[Extracted records]

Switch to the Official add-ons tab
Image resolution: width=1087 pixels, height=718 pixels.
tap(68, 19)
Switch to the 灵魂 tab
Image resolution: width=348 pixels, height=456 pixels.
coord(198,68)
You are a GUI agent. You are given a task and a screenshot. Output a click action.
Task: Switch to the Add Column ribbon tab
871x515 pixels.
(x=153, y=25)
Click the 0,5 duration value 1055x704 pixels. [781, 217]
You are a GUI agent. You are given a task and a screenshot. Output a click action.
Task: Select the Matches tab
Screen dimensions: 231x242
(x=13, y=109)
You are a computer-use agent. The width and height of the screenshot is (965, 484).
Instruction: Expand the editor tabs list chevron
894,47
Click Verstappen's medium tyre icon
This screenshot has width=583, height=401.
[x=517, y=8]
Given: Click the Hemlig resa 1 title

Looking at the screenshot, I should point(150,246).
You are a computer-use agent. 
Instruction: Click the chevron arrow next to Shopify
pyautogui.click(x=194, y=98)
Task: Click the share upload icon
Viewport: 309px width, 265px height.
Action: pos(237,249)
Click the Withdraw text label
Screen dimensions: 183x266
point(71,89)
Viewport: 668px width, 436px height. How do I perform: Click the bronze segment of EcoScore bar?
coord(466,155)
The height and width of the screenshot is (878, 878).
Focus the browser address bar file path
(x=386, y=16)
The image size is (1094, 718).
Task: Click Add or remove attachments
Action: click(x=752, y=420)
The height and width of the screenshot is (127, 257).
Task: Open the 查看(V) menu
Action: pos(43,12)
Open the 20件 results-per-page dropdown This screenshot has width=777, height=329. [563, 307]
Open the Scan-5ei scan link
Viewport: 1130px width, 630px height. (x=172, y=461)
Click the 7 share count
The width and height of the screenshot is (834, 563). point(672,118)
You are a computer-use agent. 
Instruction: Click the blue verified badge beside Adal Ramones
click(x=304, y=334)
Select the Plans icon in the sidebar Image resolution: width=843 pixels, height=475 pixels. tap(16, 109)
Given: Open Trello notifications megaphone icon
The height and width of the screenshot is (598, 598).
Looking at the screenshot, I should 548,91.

__What you are asked to do__. Lines from the entries that contain the string "Switch" are what must be copied.

__Response below__.
Switch to the Official add-ons tab
Switch to the 灵魂 tab
Task: Switch to the Add Column ribbon tab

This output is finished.